Stored data »
╭──

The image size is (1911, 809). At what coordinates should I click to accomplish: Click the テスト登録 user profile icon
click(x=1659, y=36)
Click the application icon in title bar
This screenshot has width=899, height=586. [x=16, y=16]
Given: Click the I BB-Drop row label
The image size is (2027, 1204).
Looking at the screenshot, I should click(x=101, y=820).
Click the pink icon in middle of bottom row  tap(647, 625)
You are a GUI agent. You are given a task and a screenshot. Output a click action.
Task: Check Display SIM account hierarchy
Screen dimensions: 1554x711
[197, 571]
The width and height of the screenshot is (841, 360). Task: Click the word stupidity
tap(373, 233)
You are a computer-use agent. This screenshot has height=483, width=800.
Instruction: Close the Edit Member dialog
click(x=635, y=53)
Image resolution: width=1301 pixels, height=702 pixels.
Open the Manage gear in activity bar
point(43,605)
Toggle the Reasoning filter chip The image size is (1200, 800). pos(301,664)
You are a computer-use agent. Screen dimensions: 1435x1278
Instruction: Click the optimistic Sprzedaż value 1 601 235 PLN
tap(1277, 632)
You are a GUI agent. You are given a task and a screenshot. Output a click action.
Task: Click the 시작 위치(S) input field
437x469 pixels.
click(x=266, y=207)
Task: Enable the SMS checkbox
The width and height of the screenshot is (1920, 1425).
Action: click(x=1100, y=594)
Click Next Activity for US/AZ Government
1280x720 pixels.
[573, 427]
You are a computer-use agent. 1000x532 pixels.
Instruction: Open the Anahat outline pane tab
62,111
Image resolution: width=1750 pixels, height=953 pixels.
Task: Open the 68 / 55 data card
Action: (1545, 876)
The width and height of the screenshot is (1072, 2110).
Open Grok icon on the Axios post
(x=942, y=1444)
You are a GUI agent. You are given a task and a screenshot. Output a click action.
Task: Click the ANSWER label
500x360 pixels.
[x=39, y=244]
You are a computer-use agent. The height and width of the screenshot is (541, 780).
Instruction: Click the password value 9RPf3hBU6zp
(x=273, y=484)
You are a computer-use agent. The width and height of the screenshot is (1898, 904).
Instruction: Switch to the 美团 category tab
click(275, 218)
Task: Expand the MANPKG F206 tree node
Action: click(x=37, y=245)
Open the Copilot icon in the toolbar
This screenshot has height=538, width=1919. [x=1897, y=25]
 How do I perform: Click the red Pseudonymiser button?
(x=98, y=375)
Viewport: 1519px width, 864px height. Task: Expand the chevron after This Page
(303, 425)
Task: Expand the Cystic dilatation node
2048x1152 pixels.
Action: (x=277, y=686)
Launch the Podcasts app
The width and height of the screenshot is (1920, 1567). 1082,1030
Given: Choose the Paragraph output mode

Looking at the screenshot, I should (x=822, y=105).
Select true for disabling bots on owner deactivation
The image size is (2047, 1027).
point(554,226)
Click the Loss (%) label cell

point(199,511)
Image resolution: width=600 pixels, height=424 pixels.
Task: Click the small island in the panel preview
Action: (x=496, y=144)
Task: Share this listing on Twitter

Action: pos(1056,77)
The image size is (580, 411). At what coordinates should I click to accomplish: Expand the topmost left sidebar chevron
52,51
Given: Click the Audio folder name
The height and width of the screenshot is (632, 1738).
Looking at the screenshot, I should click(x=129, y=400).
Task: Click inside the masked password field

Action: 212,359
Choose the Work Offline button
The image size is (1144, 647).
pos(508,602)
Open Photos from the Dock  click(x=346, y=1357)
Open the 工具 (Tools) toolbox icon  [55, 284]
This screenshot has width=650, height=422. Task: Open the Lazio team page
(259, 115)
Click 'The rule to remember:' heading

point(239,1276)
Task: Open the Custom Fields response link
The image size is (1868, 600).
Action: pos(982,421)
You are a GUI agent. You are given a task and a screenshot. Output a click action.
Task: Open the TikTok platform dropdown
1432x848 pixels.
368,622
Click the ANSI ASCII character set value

╰──

Request »
Please render the material from the line that contains "Given: Click the I BB-Drop row label" through the line that contains "click(x=635, y=53)" as a Markdown table with the columns Row and Line. Put a running number in Row and each line in Line, and leave out any blank lines.

The solution »
| Row | Line |
|---|---|
| 1 | Given: Click the I BB-Drop row label |
| 2 | The image size is (2027, 1204). |
| 3 | Looking at the screenshot, I should click(x=101, y=820). |
| 4 | Click the pink icon in middle of bottom row  tap(647, 625) |
| 5 | You are a GUI agent. You are given a task and a screenshot. Output a click action. |
| 6 | Task: Check Display SIM account hierarchy |
| 7 | Screen dimensions: 1554x711 |
| 8 | [197, 571] |
| 9 | The width and height of the screenshot is (841, 360). Task: Click the word stupidity |
| 10 | tap(373, 233) |
| 11 | You are a computer-use agent. This screenshot has height=483, width=800. |
| 12 | Instruction: Close the Edit Member dialog |
| 13 | click(x=635, y=53) |